Half a field away, peering through the mist, Clay Brown wrestled it in for the winning touchdown in Holiday Bowl III. BYU had overcome a 20-point deficit in the final four minutes to beat SMU.
But neither that moment, nor 70 NCAA offensive records, was enough to get McMahon into BYU's Athletic Hall of Fame.
Good thing there's that graduation requirement to keep out the rabble.
Much has been said of McMahon the past two weeks, with opinions on the subject published in both Salt Lake dailies. McMahon's father has gone public, pleading that his son be inducted.
In September, six more BYU figures were added to the school's athletic hall, but not McMahon. The explanation is that he didn't graduate, which is one of the criteria.
A cynic would say there are other reasons, too. McMahon was never a BYU-type guy. He liked playing for LaVell Edwards but disliked the school. He violated the honor code and was conveniently expelled after his eligibility ran out.
Former teammates swear by him, but for some administrators, he was a problem. He was cocky, independent, defiant and unapologetic the very qualities that made him a superb quarterback.
Still, if McMahon isn't in the school's Hall of Fame, it's not a real Hall of Fame. Few, if any, athletes at BYU played better or did more for its national reputation than McMahon.
The tricky part about halls of fame is that not all have the same criteria. But it's hard to take any hall seriously if its best players are missing.
Baseball is the most conflicted sport. Included in its Hall of Fame are reputed incorrigibles like Ty Cobb, who has been accused of being a racist and a murderer (those claims have never been fully corroborated). Wade Boggs shamed the game with his excesses, such as an admitted sex addiction. He purportedly drank 64 beers on one plane flight. Yet he is in the baseball Hall of Fame while Pete Rose who got more hits than any other player is not. That's because Rose bet on games.
Now baseball faces its biggest dilemma: whether to include the game's greatest home-run hitter, Barry Bonds. He is widely believed to have used steroids to enhance his game.
Should O.J. Simpson remain in football's hall, despite having been found liable in civil court for the deaths of his ex-wife and her friend? He was recently convicted of robbery and kidnapping. Should Leon Spinks really be in the International Boxing Hall of Fame, but not convicted rapist Mike Tyson?
I don't know all the answers, but two things I'm sure on: Bonds doesn't belong in baseball's hall because he cheated to set his records, and McMahon belongs in BYU's because he didn't.
McMahon may have failed to graduate, but as far as I know he didn't commit any felonies and he wasn't juiced. In ensuing years, he was arrested on a DUI in Florida, mooned a news helicopter, blew his nose on a reporter and got named to coach in the Lingerie Bowl. Stories abound of McMahon's college exploits, from honor code violations to pilfering mini-bottles from airplane serving carts, to swinging from the balcony of a 26th floor hotel room.
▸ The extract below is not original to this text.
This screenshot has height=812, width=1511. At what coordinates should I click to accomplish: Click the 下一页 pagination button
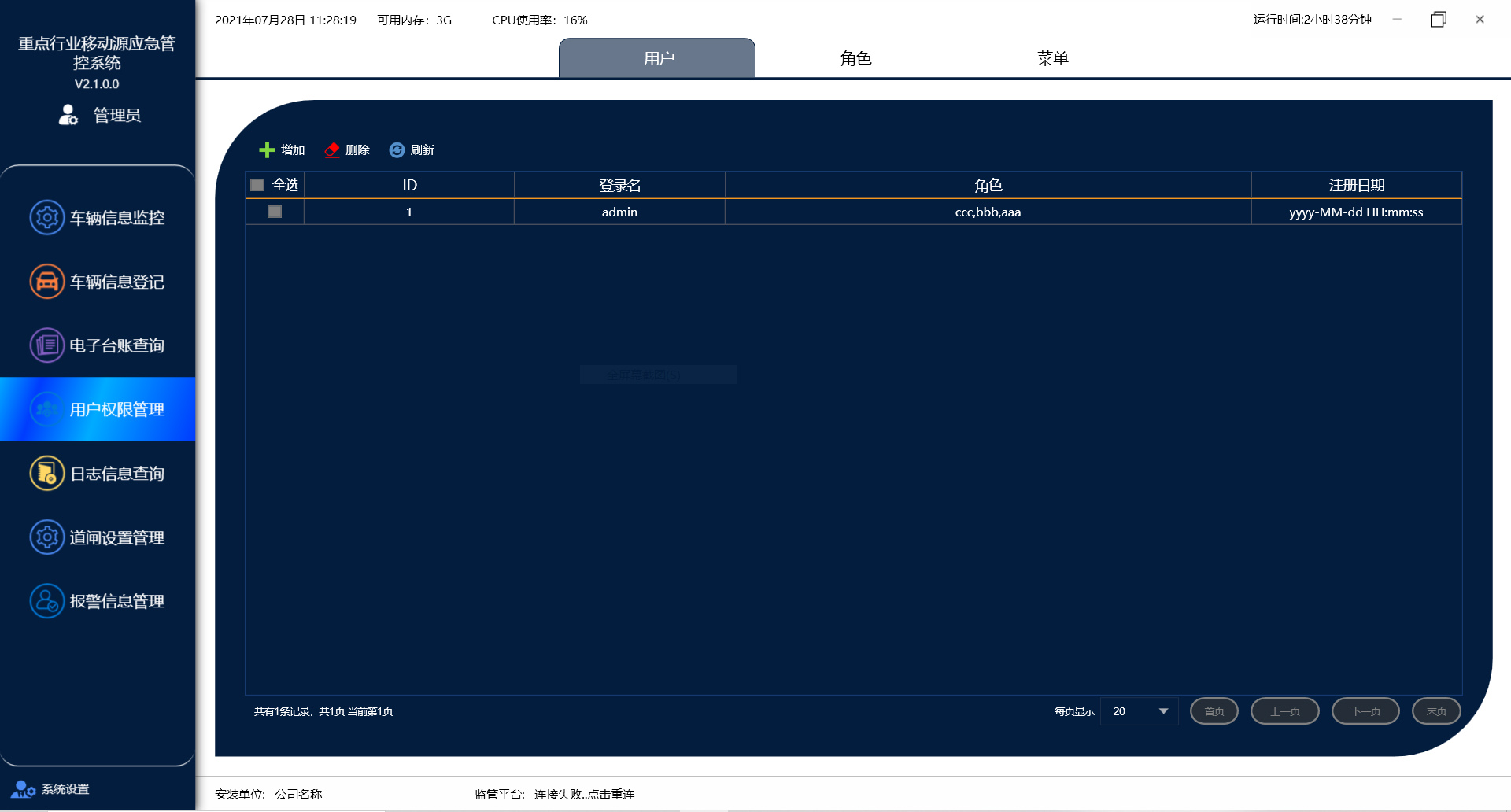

Not exactly the image BYU is looking for, especially in an era when coach Bronco Mendenhall likens his team to Book of Mormon characters.
It's all beside the point.
He's in the College Football Hall of Fame but can't get into BYU's.
So change the criteria. It's not that hard.
Call it a Wall of Honor, or a Legacy Walk, but don't make it a Hall of Fame if there's no McMahon. Without McMahon, or fellow nongraduates Mo Elewonibi and Jason Buck, it's like a smile without the front teeth.
It's easy for some to draw the line and say graduation is mandatory. But for many who were there in San Diego in 1980, it's unthinkable for McMahon to be missing.
Laws are changed, neighborhood covenants updated, property boundaries realigned. Criteria for admission into the BYU Athletic Hall of Fame can be altered, too.
Otherwise, it's not about the best of the best. It's just a collection of very good players.